■ EXERCISE OBJECTIVE:
Please output exactly the part of the records below that opens with the line containing "Click the map cluster marker labeled 4" and closes with the line containing "1127x1064 pixels.", both lines included, and nothing else.

↓

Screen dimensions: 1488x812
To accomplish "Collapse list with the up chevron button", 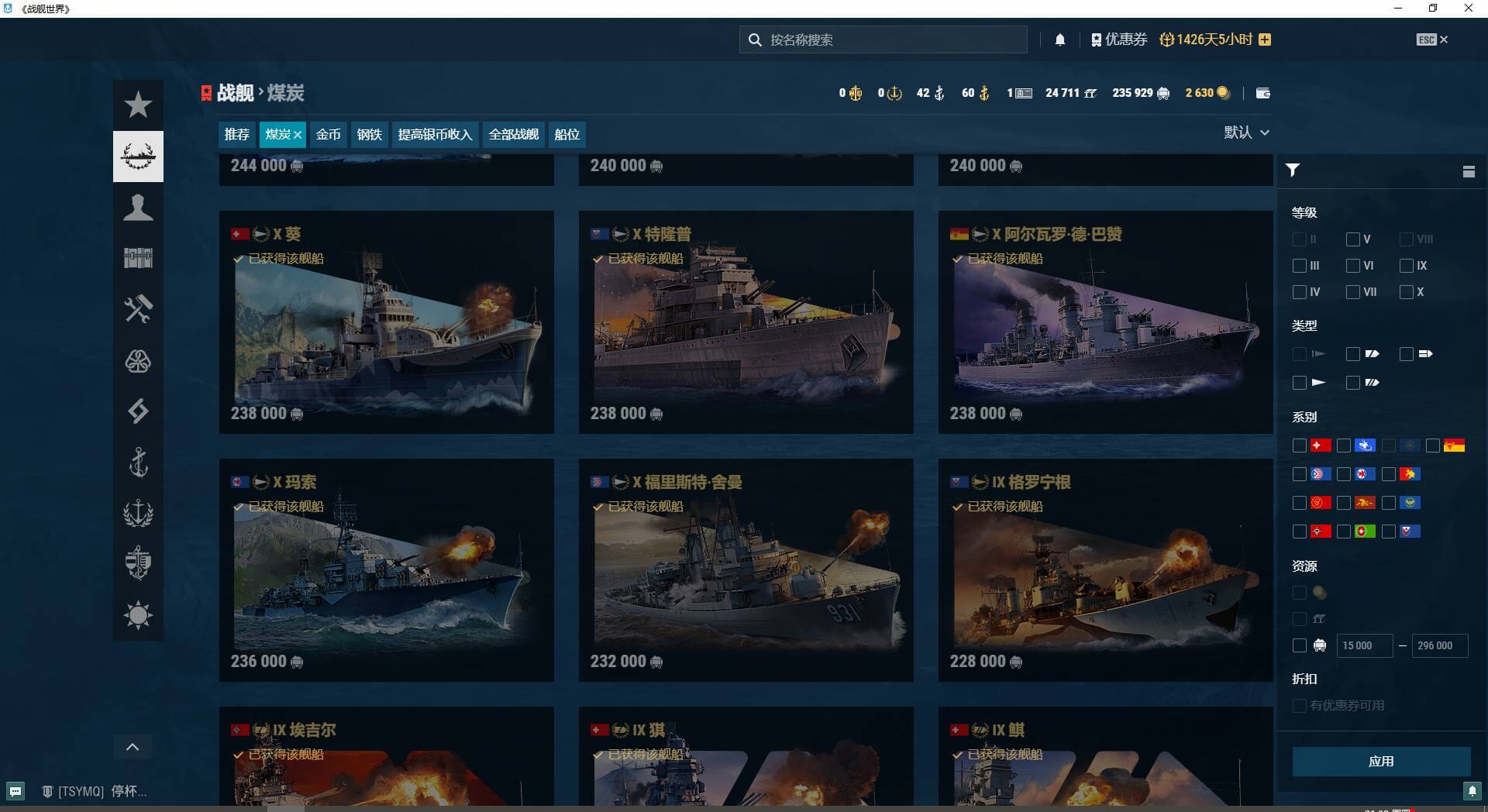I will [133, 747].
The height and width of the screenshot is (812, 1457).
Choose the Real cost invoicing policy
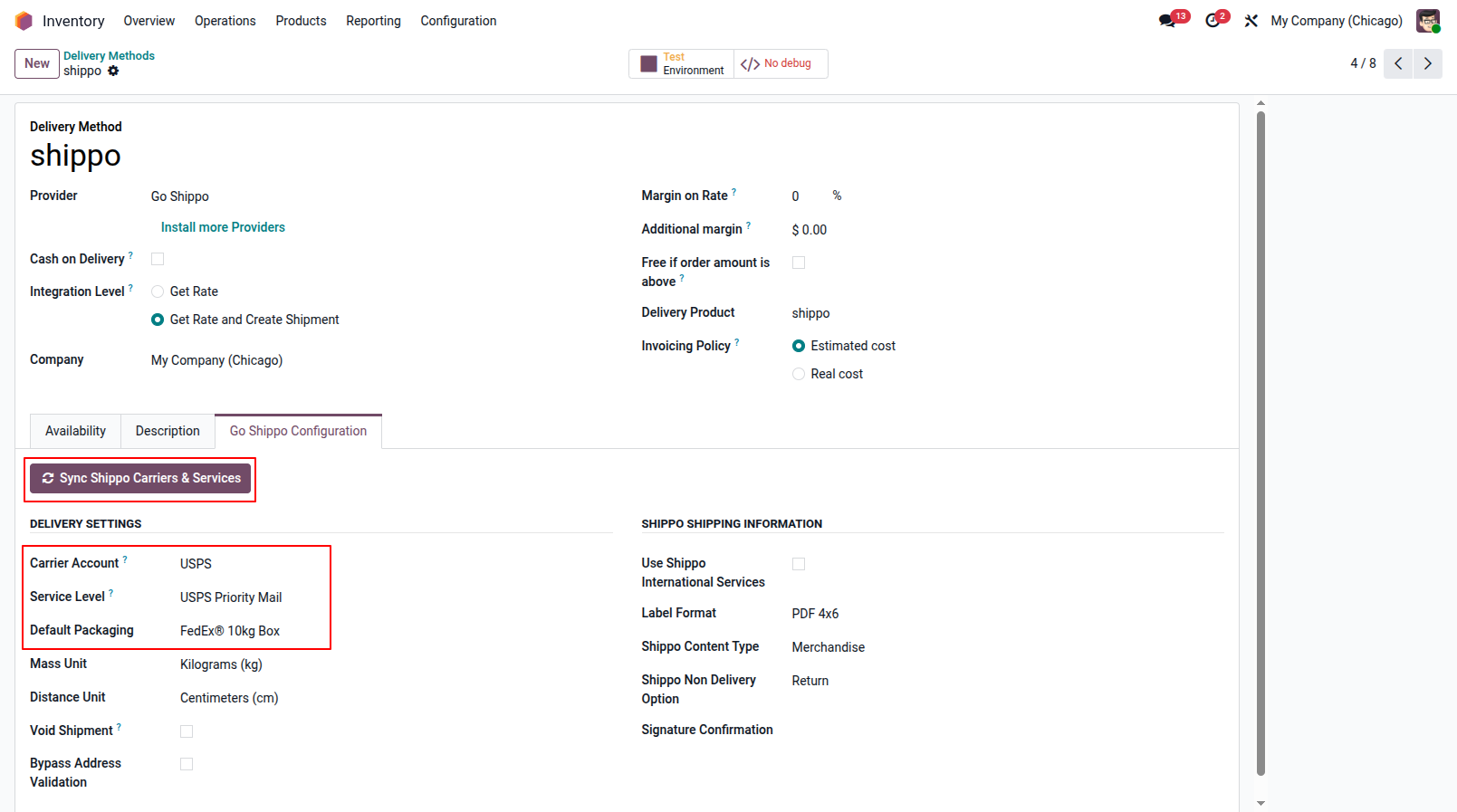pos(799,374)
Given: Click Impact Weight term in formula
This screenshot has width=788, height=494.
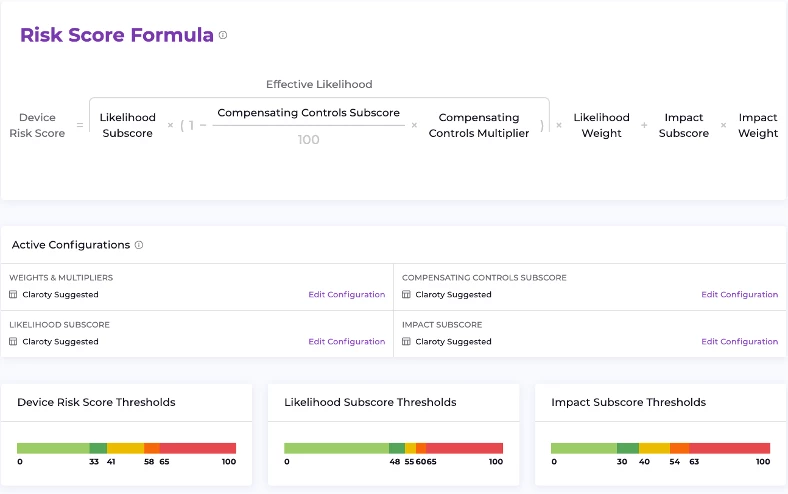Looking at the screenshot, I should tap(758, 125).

↑
↓

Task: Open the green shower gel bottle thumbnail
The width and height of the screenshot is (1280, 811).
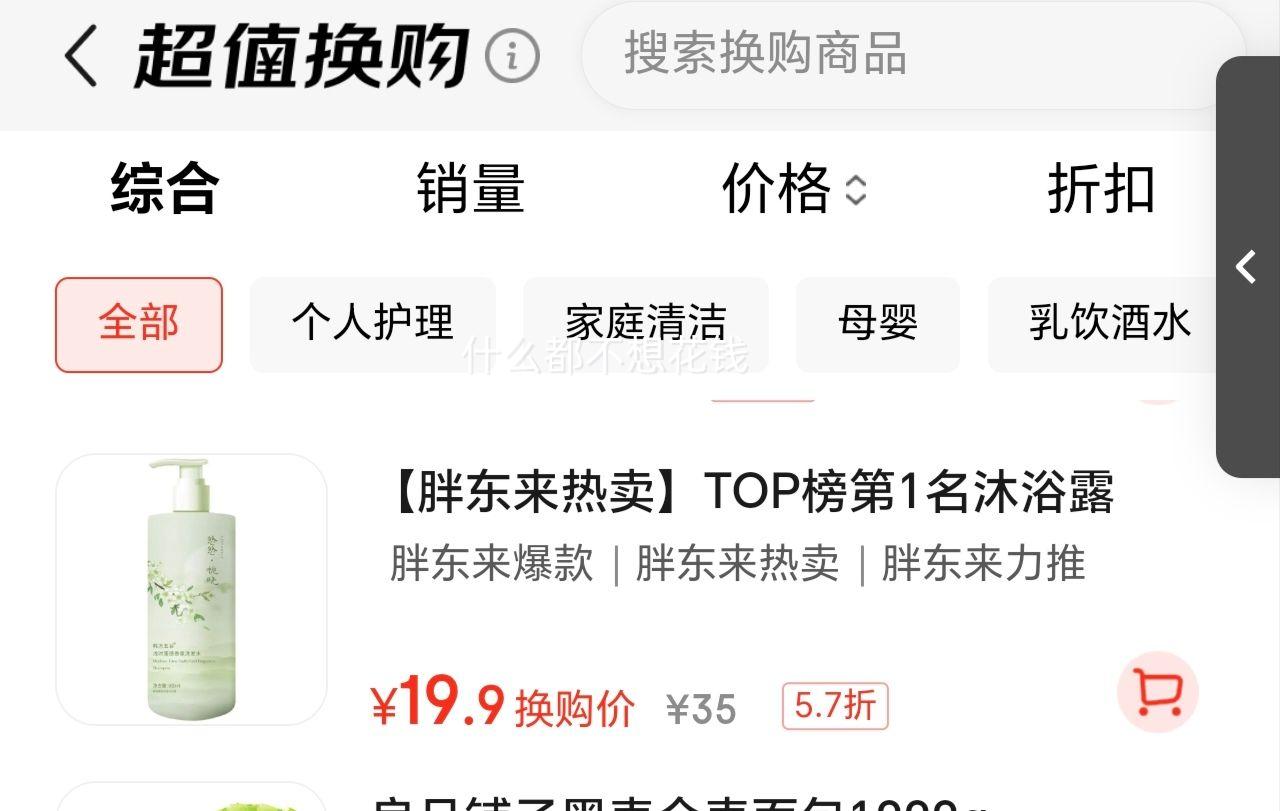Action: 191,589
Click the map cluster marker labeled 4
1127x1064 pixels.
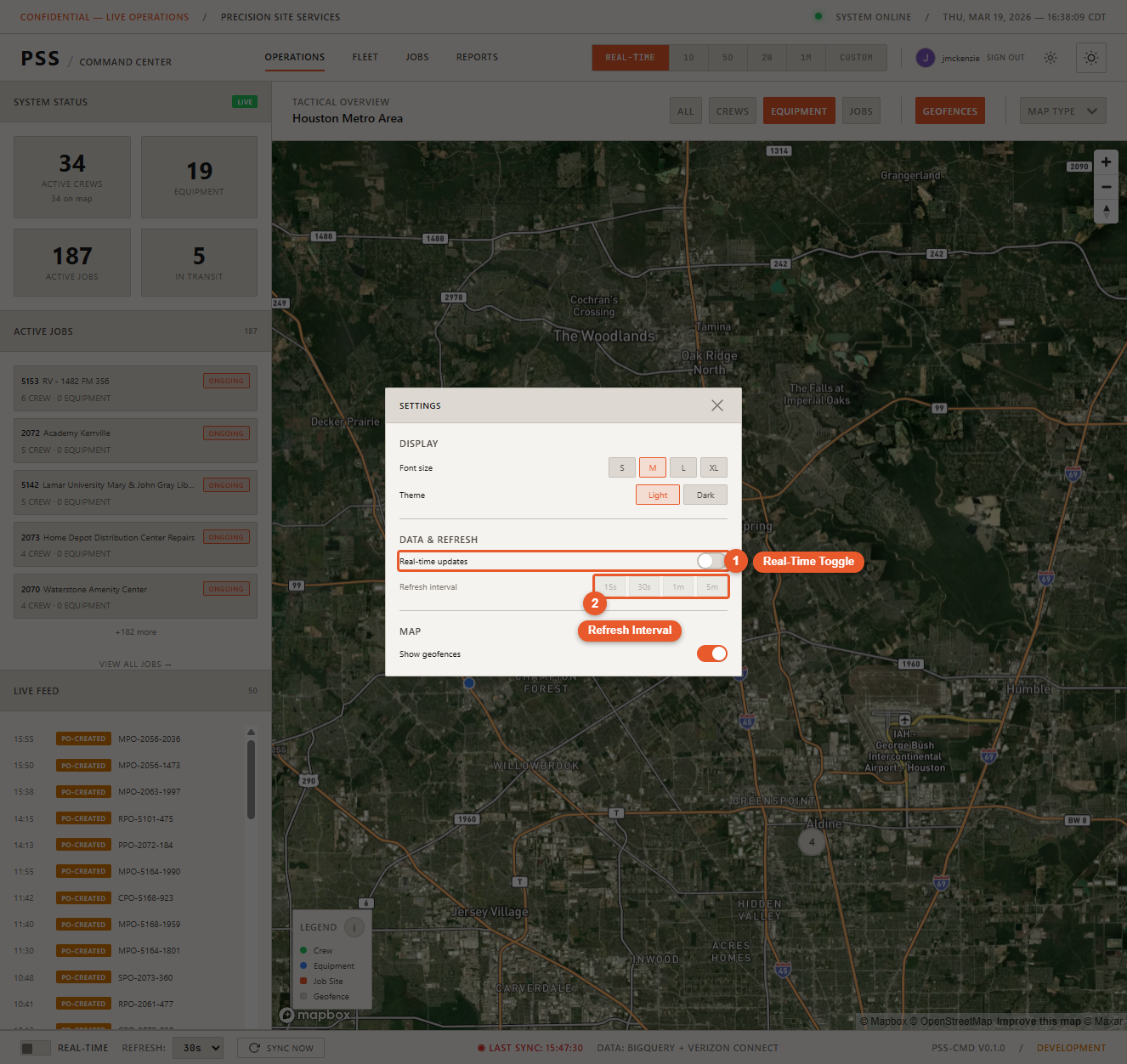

↑

■ RESULT BELOW:
Click the map cluster marker labeled 4
1127x1064 pixels.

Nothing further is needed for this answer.